Each line of the records containing "computer" is to be copied out and returned.

Dataset entries:
——————

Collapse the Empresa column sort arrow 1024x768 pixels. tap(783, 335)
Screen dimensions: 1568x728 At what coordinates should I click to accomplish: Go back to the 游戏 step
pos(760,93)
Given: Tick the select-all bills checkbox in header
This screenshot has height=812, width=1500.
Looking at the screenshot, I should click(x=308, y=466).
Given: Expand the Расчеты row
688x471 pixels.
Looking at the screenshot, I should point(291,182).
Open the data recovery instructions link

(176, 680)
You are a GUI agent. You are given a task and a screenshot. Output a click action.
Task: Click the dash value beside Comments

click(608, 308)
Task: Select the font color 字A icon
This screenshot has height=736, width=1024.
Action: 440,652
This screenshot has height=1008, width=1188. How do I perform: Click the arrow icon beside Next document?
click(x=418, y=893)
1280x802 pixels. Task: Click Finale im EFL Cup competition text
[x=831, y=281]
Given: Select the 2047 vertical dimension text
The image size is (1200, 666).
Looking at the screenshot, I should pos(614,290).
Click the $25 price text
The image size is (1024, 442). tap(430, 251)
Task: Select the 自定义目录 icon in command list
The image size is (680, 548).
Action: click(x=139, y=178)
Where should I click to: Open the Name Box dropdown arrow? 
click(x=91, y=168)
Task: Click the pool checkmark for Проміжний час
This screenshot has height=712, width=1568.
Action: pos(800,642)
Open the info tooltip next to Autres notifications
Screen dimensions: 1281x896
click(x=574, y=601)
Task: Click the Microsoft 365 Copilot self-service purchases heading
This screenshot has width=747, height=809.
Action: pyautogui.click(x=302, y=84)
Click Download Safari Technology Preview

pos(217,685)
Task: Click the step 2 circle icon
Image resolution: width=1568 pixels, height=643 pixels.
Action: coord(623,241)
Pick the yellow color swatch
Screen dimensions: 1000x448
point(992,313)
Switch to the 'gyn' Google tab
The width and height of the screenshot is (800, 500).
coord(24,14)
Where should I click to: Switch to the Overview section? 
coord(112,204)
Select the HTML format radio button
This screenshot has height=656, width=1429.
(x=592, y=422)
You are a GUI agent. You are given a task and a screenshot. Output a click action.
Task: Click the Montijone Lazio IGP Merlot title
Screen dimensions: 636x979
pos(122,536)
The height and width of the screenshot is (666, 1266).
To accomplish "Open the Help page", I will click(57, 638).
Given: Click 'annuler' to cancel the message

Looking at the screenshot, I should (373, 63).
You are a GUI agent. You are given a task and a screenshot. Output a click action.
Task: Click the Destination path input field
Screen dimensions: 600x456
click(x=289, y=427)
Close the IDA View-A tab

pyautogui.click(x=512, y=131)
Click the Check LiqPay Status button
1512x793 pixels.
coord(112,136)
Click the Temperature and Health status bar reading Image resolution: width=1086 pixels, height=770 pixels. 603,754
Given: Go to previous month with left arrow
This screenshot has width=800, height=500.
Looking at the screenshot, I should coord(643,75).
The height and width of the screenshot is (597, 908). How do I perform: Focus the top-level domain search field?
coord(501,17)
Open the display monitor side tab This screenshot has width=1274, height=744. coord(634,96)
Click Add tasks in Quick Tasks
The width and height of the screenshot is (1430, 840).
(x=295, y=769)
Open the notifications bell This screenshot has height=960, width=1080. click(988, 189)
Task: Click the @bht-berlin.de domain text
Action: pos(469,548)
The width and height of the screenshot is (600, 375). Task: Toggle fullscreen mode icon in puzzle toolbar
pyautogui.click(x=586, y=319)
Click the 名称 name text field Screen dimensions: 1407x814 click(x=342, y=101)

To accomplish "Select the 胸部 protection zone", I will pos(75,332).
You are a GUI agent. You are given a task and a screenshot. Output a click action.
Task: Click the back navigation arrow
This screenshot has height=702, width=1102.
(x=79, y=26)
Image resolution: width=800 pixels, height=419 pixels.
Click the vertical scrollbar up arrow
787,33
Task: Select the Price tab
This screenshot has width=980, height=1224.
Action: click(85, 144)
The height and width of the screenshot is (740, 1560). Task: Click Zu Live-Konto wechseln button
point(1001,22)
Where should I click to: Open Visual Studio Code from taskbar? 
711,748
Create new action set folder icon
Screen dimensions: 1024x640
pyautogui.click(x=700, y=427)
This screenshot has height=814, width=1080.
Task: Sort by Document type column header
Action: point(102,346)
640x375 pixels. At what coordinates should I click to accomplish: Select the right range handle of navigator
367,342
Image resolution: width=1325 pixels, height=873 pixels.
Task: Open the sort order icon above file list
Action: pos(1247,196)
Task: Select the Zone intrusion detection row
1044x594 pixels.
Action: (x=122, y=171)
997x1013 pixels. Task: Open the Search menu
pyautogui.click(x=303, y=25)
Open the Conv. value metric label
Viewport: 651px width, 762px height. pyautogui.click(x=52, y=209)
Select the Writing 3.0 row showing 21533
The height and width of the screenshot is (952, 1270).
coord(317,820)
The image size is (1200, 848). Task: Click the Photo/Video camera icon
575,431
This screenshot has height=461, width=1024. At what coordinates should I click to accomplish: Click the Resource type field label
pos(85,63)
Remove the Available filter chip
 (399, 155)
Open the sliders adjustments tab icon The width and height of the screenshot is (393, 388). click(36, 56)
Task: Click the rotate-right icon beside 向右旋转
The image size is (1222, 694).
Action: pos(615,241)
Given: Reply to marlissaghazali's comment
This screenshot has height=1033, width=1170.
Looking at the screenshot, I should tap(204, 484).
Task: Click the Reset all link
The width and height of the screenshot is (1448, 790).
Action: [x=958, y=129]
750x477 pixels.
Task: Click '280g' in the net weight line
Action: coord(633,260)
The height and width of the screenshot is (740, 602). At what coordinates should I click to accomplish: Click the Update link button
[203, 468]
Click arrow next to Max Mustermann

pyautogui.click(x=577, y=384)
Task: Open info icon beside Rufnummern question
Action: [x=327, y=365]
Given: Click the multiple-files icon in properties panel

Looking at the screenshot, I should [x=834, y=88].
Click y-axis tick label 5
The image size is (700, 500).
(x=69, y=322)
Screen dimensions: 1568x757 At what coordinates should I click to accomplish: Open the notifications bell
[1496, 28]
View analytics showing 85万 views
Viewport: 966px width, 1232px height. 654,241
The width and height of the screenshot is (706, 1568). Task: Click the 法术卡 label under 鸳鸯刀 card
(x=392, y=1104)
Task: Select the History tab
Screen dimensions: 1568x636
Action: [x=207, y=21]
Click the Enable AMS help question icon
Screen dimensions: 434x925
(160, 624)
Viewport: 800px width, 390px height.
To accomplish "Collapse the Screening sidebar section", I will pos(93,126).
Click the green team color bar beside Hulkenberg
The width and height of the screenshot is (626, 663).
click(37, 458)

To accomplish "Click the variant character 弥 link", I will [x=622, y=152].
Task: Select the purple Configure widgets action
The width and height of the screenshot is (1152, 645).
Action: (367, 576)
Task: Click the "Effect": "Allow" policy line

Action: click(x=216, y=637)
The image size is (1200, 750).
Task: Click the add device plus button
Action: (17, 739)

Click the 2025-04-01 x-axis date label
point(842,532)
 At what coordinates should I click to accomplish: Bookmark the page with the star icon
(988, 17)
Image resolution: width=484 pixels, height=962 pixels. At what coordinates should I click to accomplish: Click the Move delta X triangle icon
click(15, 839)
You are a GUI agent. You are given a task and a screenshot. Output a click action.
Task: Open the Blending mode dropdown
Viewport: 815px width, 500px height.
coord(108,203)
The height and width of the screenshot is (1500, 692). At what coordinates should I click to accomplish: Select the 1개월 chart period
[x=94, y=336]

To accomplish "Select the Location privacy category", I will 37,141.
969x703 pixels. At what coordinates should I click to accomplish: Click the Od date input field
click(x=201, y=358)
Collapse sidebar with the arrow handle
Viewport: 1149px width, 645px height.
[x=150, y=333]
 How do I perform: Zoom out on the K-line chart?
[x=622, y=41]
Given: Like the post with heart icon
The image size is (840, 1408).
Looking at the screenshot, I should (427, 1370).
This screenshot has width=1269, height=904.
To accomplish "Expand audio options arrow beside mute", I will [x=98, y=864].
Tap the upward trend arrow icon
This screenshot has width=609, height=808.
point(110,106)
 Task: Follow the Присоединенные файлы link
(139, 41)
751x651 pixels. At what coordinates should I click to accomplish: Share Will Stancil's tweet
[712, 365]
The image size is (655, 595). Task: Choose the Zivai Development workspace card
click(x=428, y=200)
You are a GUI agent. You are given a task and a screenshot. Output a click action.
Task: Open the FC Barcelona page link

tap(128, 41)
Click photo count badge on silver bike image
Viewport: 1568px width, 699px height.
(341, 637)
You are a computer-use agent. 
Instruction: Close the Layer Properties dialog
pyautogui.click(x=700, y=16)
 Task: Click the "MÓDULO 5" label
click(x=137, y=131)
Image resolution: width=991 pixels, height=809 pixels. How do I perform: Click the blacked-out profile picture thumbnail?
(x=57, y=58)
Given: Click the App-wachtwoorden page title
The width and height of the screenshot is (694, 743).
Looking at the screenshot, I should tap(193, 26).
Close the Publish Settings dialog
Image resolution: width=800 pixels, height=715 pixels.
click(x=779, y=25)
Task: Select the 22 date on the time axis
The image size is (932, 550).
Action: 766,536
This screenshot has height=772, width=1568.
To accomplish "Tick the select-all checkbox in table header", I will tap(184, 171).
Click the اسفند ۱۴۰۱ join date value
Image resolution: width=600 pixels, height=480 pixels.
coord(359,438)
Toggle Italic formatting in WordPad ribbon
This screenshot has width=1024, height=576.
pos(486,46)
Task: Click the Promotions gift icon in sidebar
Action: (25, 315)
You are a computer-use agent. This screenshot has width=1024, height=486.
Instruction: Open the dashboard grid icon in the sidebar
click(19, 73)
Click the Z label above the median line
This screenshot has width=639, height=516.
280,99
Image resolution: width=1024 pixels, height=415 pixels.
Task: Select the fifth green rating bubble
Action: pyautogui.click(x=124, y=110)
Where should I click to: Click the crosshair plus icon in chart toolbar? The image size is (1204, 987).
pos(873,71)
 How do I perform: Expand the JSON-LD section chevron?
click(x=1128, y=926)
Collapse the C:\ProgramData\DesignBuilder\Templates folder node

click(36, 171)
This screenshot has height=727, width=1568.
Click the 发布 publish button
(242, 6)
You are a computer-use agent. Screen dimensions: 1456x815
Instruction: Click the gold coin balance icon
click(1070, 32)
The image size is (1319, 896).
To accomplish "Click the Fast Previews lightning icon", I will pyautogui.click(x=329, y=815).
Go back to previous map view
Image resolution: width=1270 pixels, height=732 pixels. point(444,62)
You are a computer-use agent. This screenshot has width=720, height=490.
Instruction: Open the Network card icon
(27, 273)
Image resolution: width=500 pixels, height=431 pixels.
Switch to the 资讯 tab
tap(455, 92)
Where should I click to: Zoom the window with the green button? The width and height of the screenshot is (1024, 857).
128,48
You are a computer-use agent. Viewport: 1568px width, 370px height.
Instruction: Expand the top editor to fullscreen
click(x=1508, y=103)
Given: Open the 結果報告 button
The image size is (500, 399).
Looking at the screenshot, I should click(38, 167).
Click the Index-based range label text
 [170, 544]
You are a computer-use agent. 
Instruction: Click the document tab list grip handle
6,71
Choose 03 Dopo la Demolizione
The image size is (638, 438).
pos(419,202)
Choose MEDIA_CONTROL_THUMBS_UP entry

——————

**Your solution**
You are a computer-use agent. 
You are a computer-use agent. This screenshot has width=1024, height=486.
You are a computer-use agent. Screen dimensions: 1456x815
You are a computer-use agent. This screenshot has width=720, height=490.
You are a computer-use agent. Viewport: 1568px width, 370px height.
You are a computer-use agent. 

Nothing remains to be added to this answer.